DATA PROVIDED below:
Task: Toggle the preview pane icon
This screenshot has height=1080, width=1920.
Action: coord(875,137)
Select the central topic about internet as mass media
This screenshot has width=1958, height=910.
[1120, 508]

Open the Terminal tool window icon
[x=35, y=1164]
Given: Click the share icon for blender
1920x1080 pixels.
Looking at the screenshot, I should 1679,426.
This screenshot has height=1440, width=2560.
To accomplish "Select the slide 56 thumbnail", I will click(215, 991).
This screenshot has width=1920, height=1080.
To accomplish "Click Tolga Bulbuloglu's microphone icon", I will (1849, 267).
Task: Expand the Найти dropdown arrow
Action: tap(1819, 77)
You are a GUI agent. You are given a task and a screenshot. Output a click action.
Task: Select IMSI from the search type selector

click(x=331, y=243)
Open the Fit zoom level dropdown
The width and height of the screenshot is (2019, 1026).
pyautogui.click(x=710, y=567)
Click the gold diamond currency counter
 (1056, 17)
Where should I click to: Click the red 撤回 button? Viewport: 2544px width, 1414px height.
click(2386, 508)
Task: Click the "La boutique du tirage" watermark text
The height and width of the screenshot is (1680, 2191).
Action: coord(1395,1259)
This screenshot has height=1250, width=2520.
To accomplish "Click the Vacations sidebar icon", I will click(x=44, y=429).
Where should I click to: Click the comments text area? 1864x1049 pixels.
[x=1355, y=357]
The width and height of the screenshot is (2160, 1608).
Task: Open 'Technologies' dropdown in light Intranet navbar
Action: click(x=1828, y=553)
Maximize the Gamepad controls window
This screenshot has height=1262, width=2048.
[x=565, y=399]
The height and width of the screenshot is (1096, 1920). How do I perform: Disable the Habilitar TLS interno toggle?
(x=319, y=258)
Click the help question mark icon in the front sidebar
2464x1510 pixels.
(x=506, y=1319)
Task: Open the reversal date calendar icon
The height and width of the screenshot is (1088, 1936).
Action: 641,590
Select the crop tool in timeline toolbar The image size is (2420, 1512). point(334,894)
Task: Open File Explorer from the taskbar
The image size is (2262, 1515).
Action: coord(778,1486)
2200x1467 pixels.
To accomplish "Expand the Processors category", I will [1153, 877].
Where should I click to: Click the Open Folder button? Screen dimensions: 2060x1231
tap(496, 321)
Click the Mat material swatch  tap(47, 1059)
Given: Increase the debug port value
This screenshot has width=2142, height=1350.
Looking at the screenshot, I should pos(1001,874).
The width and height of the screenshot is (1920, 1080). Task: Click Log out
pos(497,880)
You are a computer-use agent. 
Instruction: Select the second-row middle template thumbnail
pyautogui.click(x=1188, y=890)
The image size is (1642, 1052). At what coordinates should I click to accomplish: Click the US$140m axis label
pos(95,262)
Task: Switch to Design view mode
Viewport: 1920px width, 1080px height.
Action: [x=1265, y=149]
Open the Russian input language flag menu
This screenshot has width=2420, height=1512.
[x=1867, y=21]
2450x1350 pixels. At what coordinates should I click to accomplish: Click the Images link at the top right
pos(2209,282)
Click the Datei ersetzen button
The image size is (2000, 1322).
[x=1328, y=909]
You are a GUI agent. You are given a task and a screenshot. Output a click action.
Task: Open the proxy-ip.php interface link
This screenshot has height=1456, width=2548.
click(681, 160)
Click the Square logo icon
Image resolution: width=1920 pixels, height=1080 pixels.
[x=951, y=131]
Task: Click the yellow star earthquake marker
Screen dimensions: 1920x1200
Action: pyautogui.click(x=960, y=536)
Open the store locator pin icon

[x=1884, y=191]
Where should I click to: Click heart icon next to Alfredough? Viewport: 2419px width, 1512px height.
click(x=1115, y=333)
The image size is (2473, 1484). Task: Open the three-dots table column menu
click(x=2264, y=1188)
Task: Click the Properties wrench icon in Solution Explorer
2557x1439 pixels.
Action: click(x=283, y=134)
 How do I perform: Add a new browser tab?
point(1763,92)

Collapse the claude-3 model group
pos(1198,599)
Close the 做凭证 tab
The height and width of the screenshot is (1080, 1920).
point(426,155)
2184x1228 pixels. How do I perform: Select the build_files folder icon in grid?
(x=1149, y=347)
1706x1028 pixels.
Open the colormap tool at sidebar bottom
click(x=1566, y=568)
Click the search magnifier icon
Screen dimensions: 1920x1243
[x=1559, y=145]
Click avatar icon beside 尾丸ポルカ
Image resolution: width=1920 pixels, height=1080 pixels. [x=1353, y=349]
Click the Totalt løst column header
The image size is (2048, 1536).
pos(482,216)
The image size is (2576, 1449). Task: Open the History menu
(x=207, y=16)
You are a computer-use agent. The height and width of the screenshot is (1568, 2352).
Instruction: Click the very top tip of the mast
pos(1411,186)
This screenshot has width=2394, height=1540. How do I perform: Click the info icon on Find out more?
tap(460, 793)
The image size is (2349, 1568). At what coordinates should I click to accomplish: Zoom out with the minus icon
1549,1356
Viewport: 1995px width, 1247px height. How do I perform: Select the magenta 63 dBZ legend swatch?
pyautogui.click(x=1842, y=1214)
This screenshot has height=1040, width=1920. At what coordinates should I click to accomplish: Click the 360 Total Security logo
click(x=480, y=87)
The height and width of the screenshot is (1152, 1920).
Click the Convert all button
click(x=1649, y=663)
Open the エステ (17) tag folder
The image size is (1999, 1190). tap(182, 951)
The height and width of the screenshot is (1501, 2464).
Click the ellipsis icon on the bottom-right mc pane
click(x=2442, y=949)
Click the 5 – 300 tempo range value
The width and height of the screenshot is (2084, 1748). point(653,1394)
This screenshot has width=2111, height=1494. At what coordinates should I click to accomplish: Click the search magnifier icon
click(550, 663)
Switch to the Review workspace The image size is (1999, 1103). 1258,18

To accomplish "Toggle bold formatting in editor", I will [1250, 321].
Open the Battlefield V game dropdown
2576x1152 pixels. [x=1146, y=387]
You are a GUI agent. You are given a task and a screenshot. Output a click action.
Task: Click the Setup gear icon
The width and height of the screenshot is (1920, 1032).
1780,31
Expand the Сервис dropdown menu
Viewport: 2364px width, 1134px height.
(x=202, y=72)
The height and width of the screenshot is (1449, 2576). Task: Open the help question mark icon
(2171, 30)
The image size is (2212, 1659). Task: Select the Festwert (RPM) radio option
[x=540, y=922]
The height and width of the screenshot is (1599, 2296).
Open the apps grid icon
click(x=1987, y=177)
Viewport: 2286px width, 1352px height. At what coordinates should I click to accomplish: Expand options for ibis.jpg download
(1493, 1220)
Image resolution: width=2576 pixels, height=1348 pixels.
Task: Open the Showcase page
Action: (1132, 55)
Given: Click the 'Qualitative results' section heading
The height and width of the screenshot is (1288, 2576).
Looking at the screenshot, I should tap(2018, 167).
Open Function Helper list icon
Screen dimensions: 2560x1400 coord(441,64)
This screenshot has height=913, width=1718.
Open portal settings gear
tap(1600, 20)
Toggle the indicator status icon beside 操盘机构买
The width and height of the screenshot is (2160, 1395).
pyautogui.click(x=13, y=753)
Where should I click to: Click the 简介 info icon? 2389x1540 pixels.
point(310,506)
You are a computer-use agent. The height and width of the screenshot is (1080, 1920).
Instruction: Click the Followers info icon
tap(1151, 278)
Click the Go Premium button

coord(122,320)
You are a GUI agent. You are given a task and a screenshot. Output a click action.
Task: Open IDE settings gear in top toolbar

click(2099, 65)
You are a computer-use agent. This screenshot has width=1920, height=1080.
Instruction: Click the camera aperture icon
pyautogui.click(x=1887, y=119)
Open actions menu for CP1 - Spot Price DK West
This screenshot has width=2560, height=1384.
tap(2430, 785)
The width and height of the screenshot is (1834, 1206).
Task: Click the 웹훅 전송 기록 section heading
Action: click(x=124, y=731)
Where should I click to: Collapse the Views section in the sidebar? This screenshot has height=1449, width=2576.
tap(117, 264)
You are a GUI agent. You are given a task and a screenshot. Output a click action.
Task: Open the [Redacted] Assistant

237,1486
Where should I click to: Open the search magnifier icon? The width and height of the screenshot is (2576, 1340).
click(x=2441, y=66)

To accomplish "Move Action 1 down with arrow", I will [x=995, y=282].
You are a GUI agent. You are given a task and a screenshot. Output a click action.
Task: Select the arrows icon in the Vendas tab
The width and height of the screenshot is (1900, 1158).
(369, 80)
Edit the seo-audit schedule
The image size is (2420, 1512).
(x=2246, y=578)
End of DATA PROVIDED.
# WHAT THE TASK ASKS:
Go through the material above and copy each line that holds the string "Explorer".

# ANSWER SPACE:
Task: Open File Explorer from the taskbar
Task: Click the Properties wrench icon in Solution Explorer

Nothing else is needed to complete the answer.